Из Семиградья, из Славонии, с Буковины бодро приходили исцеленные, дабы свидетельствовать, пылким и взволнованным словом поведать свою историю. Шли забинтованные и скрюченные, потрясая уже ненужным костылем, срывая пластыри с глаз и повязки с золотушной плоти.
За шествиями калек виднелись далекие и печальные городишки с белым, как бумага, небом, оцепеневшие от прозы и повседневности. Были это забытые во времени города, где люди жили, будучи привязаны к своим маленьким судьбам, от которых ни на миг не отъединялись. Сапожник был до конца сапожник, пахнул кожей, лицо имел маленькое и горестное, близорукие бледные глаза над блеклым принюхивающимся усом и чувствовал себя насквозь сапожником. И если не донимали их чирьи, не ломило кости, не сваливала в постель опухоль, они были счастливы бесцветным серым счастьем, курили дешевый табак, желтый императорско-королевский табак или тупо грезили у конторы по продаже лотерейных билетов.
То слева, то справа перебегали им дорогу кошки, снился черный пес и чесалась ладонь. Иногда они писали письма по письмовникам, обстоятельно налепляли марку и препоручали написанное — оставаясь в сомнении и полные недоверия — почтовому ящику, в который стукали кулаком, как если бы его будили. Во снах же их потом летали белые голуби с конвертами в клювиках и таяли в поднебесье.

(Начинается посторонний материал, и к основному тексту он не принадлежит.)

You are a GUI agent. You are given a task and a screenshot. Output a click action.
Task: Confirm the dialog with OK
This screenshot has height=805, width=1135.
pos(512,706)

Последующие страницы возносились над юдолью дел будничных в сферы чистой поэзии.
Были там гармоники, цитры и арфы, некогда музыкальные орудия ангельских хоров, сегодня же, благодаря промышленному прогрессу, пришедшие по общедоступным ценам к простому человеку, к богобоязненному люду для ободрения сердец и пристойного увеселения.
Были там шарманки, подлинные чудеса техники с укрытыми в нутре флейтами, горлышками, дудками и губными гармониками, сладостно выводящими трели, точь-в-точь гнездовья всхлипывающих соловьев, — бесценное сокровище для инвалидов, источник прибыльных доходов для калек и вообще необходимые в каждом музыкальном доме. И шарманки эти, чудно расписанные, можно было видеть странствующими на закорках невзрачных серых старичков, лица которых, обглоданные жизнью, были словно затянуты паутиной и совершенно неотчетливы, лица со слезящимися остановившимися глазами, потихоньку вытекавшими, лица, обезжизненные, столь же выцветшие и невинные, как потрескавшаяся от всяческой погоды кора деревьев, и пахнущие уже только дождем и небом, как она.
Они давно запамятовали, как звались и кем были, и таково потерянные в себе, шаркали, подогнув колени, брели мелкими ровными шажками в своих огромных тяжких башмаках по линии совершенно прямой и однообразной, среди извилистых и замысловатых дорог прочих прохожих.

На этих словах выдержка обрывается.